I'm sitting on the floor in a polygonal enclosure waiting for the film to start. The walls outside are coated with iridescent emerald foil. As the lights go out, we sink into the half-light of dawn. In a long crane shot, cleared lands and tree carcasses streams past the camera. The sound of cicadas intensifies into a dense cascade of audio. Under the forest canopy, woodland animals venture into the frame: a rabbit, an owl, deer and a racoon. The deer drinks from a stream, oblivious to the camera. Cut from the woodland to the suburbs and a Bambi look-alike traipses down an urban driveway to enter a new, empty residence. Its hooves click on the kitchen linoleum. Outside on the street, a group of kids play house in cardboard boxes. We speed out of the city down the highway into the valley. The journey is inter-cut with brief, fragmented scenes: twin children crouch in a vast sea of grass, a swarm of bees engulfs the base of an enormous tree. “That’s our house right there”, says one girl, pointing to a miniature architectural model on a table in an empty room.

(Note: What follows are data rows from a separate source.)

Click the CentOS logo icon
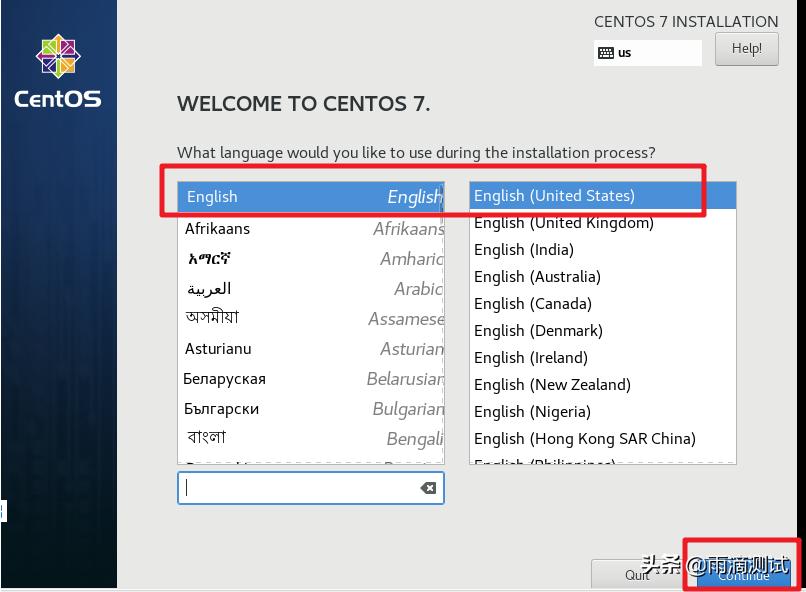Viewport: 806px width, 592px height. pyautogui.click(x=57, y=56)
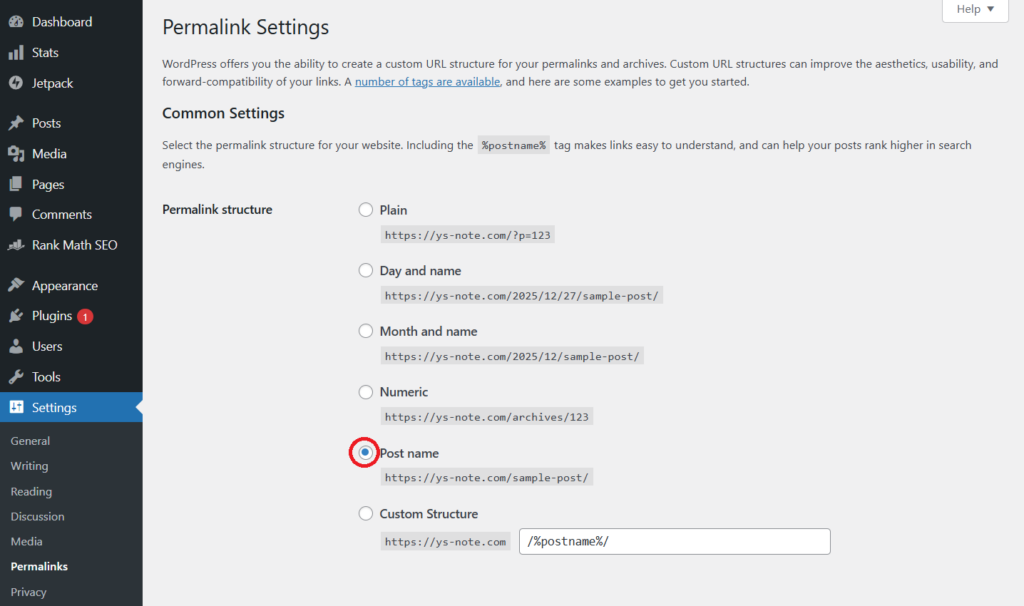Open Jetpack via its lightning icon

tap(16, 83)
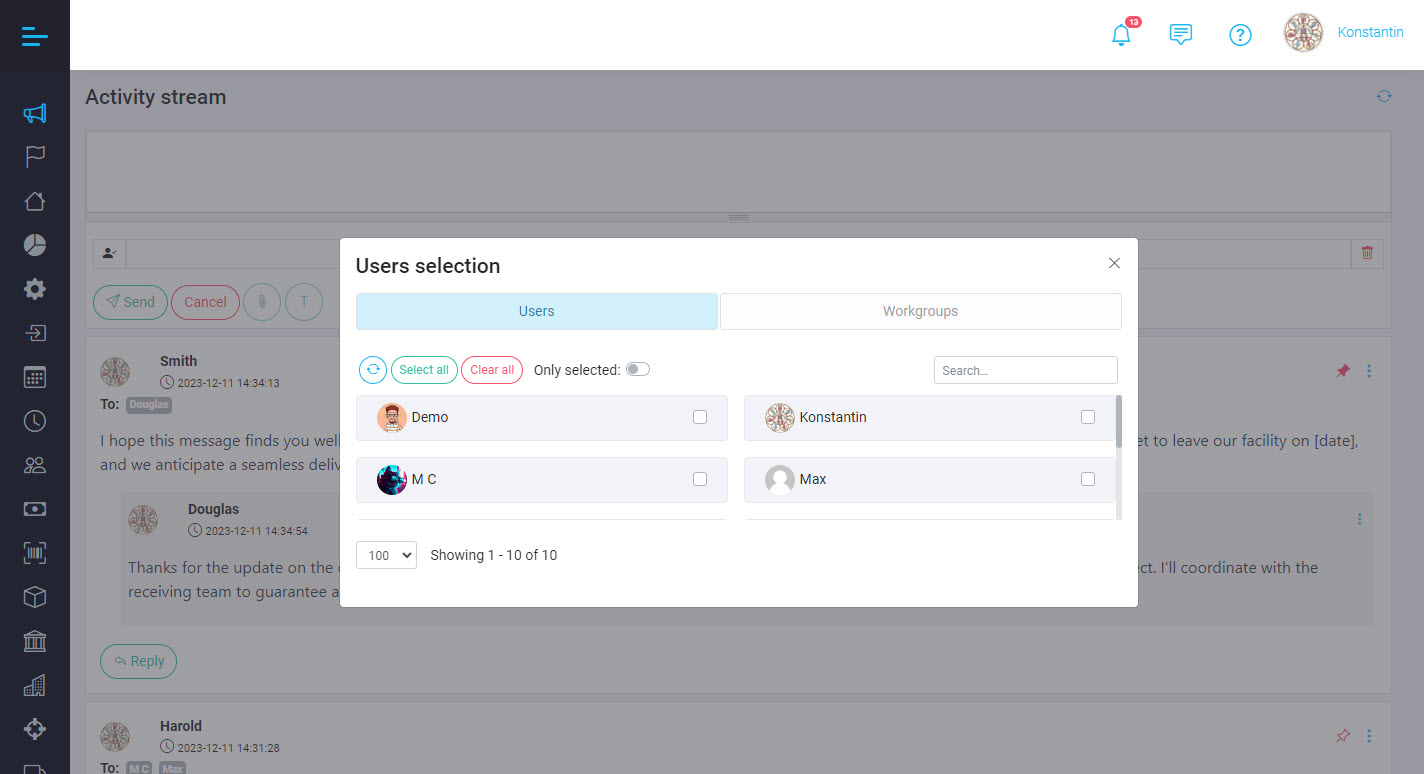
Task: Open the help question mark icon
Action: pyautogui.click(x=1240, y=34)
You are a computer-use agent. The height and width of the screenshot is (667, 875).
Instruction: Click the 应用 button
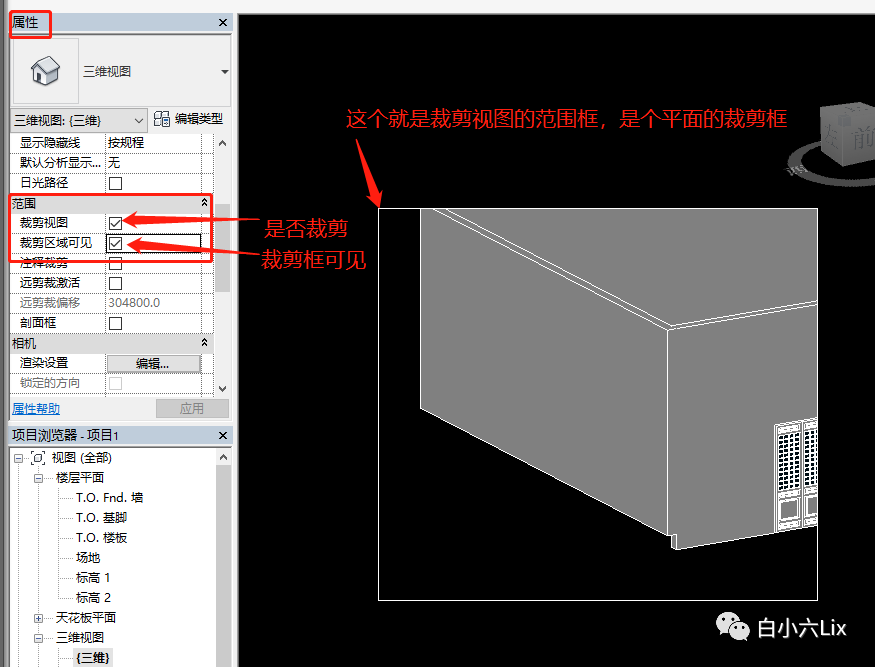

The parade begins slowly. A fire-fighter truck, cars and buses roll slowly into town, followed by a procession of revellers dressed in makeshift costumes and cardboard boxes. “Welcome to Streamside Day”, the poster reads. Children in animal masks wander the streets like zombies. The soundtrack is saccharine, like a twisted ice-cream van jingle. The cops watch from the sidelines, their faces lit by the flashing lights of emergency services. All dialogue is muffled. On a stage in front of an almost empty town square, the mayor begins her speech: “A great community spirit is starting”, she announces, speaking into the void, her audience distracted by the commencing feast. Guests navigate through tables laden with “traditional” settler’s fare, heaping their paper plates with food. As the sky darkens, a fake moon rises above the houses like a giant balloon. A man takes to the stage with an acoustic guitar. In front of a few, idle spectators, he performs the “Streamside theme song: "a flower blossom, raising through the falling leaves, the day’s just begun, light through the trees, this is the same light that falls in dreams. It’s a streamside Celebration." The tune is at once unbearably kitsch and strangely sincere, like a Julee Cruise song in a David Lynch movie. As the day comes to a close and the town is left empty, the camera scans streets strewn with discarded boxes and debris. Two moons – the full moon and the inflatable balloon moon – hang lightly in the sky. Someone flicks a switch. The moon flickers out and is pulled back down to earth. The walls begin to move again.

(Notes on Pierre Huyghe's installation Streamside Day Follies at Dia: Chelsea, New York, October 31, 2003 to January 11, 2004.)